» YOUR TASK
Repeat every entry exactly as it stands. Omit the images.

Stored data
--------------------------------
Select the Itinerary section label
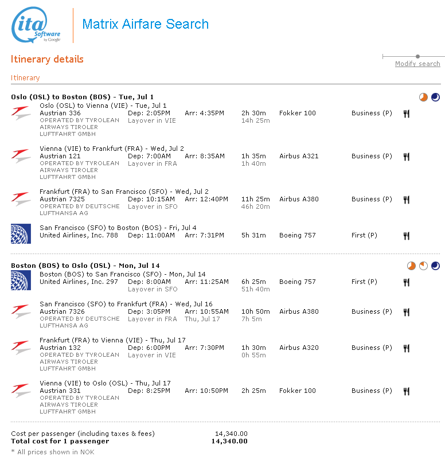This screenshot has width=445, height=456. [25, 78]
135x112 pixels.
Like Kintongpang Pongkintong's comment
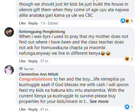click(22, 61)
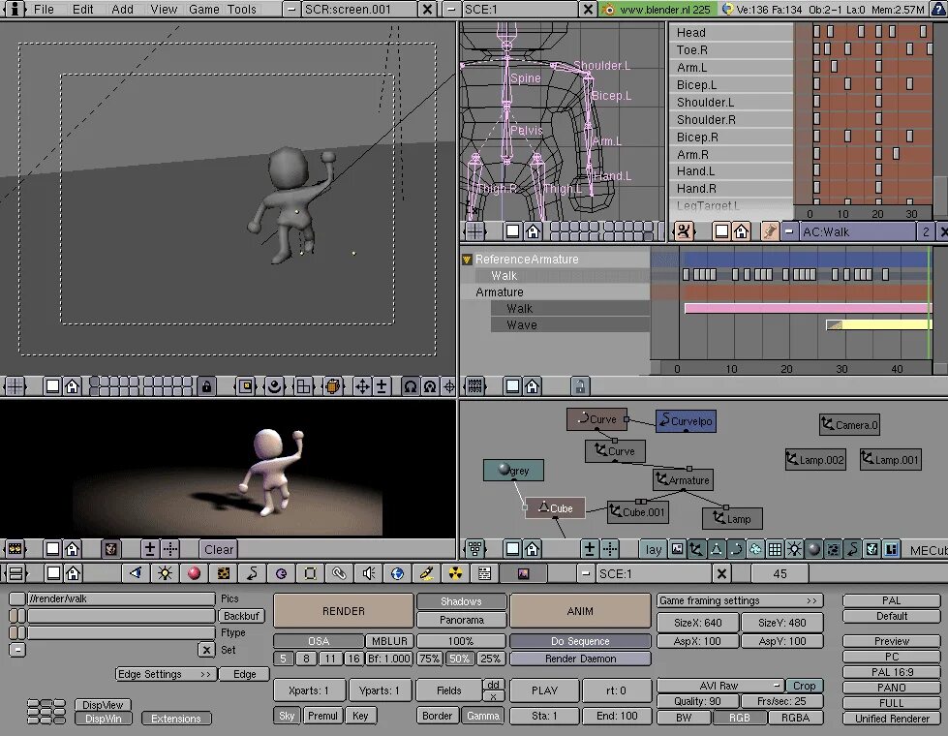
--------------------------------
» FINISHED TASK
Select the Itinerary section label
This screenshot has width=445, height=456. [25, 78]
135x112 pixels.
Like Kintongpang Pongkintong's comment
click(22, 61)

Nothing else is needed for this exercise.